This hack attempts to mitigate the risk by ensuring that the
first significant character (ignoring whitespaces and BOM)
is actually `<` - which increases the chances that it's indeed HTML.
That way we can potentially skip some responses that otherwise
could be rendered by a browser as part of AJAX response, but this
is still better than the opposite situation.
*/

The reader might think that it’s a rare edge case, however, our observations show that almost 25% of the traffic served through Cloudflare with the “text/html” content type is unlikely to be HTML.

The trouble doesn’t end there: it turns out that there is a considerable amount of XML content served with the “text/html” content type which can’t be always processed correctly when treated as HTML.

Over time bailouts for binary data, JSON, AMP and correctly identifying HTML fragments leads to the content sniffing logic which can be described by the following diagram:

This is a good example of divergence between formal specifications and reality.

Tag name comparison optimisation

But just having fast parsing is not enough - we have functionality that consumes the output of the parser, rewrites it and feeds it back for the serialization. And all the memory and time constraints that we have for the parser are applicable for this code as well, as it is a part of the same content processing pipeline.

It’s a common requirement to compare parsed HTML tag names, e.g. to determine if the current tag should be rewritten or not. A naive implementation will use regular per-byte comparison which can require traversing the whole tag name. We were able to narrow this operation to a single integer comparison instruction in the majority of cases by using specially designed hashing algorithm.

The tag names of all standard HTML elements contain only alphabetical ASCII characters and digits from 1 to 6 (in numbered header tags, i.e. - ). Comparison of tag names is case-insensitive, so we only need 26 characters to represent alphabetical characters. Using the same basic idea as arithmetic coding, we can represent each of the possible 32 characters of a tag name using just 5 bits and, thus, fit up to floor(64 / 5) = 12 characters in a 64-bit integer which is enough for all the standard tag names and any other tag names that satisfy the same requirements! The great part is that we don’t even need to additionally traverse a tag name to hash it - we can do that as we parse the tag name consuming the input byte by byte.

However, there is one problem with this hashing algorithm and the culprit is not so obvious: to fit all 32 characters in 5 bits we need to use all possible bit combinations including 00000. This means that if the leading character of the tag name is represented with 00000 then we will not be able to differentiate between a varying number of consequent repetitions of this character.

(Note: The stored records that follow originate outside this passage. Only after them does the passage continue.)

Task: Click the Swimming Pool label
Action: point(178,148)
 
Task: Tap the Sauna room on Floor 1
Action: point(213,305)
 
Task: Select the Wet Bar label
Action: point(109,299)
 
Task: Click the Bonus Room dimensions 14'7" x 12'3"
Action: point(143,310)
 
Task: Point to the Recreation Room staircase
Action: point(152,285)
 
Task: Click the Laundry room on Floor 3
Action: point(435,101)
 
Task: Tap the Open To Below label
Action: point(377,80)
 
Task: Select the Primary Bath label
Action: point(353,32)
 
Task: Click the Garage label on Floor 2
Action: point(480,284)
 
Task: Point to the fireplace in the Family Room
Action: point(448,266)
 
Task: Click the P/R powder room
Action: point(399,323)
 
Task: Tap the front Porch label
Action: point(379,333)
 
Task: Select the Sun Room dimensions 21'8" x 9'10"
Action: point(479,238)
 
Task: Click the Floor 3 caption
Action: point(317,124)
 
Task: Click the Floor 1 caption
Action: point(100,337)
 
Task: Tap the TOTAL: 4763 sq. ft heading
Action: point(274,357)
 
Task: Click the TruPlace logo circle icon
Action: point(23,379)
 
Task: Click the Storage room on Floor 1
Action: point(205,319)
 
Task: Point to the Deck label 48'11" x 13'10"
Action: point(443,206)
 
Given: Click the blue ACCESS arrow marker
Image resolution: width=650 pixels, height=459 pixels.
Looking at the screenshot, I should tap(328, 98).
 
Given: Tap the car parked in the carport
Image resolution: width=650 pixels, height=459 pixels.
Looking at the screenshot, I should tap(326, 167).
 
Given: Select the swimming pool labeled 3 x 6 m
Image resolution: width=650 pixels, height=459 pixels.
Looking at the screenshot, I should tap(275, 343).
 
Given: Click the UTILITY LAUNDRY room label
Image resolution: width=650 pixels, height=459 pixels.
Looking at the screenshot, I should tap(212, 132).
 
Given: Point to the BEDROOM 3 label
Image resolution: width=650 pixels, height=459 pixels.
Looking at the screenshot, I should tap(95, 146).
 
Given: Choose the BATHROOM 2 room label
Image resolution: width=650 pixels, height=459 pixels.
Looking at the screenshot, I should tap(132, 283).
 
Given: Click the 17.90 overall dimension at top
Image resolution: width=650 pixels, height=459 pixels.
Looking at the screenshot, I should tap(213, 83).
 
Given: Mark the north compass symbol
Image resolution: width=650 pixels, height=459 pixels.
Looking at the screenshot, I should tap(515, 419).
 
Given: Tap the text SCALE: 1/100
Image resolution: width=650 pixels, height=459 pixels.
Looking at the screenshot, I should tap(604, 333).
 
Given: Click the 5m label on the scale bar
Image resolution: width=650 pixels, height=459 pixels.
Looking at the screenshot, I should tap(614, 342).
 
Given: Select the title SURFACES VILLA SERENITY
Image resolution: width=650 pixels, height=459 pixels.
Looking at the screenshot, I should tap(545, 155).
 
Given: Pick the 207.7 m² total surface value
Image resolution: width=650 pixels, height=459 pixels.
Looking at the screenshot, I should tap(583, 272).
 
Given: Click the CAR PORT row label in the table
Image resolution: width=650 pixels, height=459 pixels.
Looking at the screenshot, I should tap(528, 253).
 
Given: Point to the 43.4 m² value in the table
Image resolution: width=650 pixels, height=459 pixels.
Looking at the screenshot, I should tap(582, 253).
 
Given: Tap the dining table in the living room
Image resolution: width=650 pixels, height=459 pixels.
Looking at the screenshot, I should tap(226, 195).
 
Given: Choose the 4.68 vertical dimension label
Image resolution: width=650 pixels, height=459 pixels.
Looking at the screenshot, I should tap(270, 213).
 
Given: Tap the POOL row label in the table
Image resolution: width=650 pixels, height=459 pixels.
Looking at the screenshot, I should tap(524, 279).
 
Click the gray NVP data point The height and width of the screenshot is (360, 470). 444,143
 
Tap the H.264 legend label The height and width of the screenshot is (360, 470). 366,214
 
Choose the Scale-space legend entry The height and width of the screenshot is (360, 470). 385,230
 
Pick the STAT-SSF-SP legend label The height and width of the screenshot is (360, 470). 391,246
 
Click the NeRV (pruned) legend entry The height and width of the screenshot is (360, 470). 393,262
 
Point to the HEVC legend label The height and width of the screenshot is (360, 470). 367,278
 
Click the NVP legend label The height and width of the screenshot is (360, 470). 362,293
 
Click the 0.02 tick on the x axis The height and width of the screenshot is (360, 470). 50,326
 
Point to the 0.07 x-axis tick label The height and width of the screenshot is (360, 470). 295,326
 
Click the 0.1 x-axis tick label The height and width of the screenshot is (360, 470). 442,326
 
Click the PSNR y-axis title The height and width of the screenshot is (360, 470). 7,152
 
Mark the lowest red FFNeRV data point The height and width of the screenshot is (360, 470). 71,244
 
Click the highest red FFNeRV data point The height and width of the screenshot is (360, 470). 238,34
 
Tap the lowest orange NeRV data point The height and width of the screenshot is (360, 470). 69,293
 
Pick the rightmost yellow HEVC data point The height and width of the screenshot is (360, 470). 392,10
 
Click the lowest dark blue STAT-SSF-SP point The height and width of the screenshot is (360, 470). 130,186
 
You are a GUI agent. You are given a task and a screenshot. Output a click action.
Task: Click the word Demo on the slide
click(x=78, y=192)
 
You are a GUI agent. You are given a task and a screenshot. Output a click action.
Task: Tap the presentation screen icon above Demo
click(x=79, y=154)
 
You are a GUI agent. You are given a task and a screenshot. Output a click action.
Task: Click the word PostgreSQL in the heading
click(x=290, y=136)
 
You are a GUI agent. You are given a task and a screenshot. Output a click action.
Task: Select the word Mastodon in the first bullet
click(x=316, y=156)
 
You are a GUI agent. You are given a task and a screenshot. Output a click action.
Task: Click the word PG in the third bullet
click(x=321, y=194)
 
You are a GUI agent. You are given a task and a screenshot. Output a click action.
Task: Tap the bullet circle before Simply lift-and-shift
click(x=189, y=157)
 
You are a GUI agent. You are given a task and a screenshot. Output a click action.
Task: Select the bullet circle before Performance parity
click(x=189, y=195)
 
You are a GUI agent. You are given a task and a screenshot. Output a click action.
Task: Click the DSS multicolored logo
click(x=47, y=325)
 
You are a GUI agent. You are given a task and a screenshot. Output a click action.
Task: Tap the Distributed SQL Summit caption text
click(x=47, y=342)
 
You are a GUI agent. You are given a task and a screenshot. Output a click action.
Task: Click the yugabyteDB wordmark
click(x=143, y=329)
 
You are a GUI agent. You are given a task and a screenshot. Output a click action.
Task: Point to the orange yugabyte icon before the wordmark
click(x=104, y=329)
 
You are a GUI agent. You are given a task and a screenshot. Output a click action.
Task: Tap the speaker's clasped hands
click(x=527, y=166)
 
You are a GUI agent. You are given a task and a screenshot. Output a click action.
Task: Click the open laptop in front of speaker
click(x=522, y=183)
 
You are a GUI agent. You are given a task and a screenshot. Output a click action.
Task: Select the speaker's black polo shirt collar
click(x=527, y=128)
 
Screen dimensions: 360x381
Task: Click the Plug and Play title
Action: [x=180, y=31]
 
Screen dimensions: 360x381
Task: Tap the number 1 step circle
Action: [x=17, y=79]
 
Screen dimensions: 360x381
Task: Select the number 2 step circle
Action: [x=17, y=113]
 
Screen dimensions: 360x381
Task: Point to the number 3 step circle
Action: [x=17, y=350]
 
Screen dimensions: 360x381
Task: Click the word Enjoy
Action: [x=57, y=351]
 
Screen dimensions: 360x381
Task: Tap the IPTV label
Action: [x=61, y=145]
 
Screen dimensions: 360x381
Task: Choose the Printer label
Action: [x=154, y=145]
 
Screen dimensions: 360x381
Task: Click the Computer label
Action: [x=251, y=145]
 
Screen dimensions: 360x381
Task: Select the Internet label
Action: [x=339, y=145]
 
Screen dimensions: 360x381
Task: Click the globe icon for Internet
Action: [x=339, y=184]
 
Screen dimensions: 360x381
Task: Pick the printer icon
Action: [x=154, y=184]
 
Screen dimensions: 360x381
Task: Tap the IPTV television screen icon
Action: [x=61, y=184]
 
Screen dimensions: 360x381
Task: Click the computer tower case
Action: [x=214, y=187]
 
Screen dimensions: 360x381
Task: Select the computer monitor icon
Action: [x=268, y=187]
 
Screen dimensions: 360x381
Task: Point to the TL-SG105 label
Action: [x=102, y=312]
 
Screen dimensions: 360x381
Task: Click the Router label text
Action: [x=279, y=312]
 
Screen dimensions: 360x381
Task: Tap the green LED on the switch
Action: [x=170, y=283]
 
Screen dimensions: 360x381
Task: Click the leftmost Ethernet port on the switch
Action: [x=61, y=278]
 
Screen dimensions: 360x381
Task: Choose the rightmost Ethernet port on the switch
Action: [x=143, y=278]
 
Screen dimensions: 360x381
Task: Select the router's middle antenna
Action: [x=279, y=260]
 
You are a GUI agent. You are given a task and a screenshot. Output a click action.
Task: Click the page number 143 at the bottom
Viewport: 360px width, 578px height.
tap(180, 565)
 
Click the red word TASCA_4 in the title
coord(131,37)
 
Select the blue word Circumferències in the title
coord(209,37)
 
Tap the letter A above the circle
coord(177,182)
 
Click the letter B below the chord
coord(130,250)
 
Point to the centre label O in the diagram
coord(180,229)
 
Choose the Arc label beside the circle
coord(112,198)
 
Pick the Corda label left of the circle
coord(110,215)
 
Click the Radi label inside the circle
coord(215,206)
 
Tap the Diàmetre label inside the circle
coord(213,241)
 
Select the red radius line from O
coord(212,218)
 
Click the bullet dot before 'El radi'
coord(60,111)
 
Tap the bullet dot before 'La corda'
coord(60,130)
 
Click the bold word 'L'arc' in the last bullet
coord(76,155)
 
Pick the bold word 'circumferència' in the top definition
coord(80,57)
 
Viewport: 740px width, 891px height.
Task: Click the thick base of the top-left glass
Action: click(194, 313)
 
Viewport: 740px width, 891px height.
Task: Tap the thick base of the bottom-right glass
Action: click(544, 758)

For example, considering that ‘a’ is encoded as 00000 and ‘b’ as 00001 :

Tag name Bit representation Encoded value
ab 00000 00001 1
aab 00000 00000 00001 1

Luckily, we know that HTML grammar doesn’t allow the first character of a tag name to be anything except an ASCII alphabetical character, so reserving numbers from 0 to 5 (00000b-00101b) for digits and numbers from 6 to 31 (00110b - 11111b) for ASCII alphabetical characters solves the problem.

LazyHTML

After taking everything mentioned above into consideration the LazyHTML (https://github.com/cloudflare/lazyhtml) library was created. It is a fast streaming HTML parser and serializer with a token based C-API derived from the HTML5 lexer written in Ragel. It provides a pluggable transformation pipeline to allow multiple transformation handlers to be chained together.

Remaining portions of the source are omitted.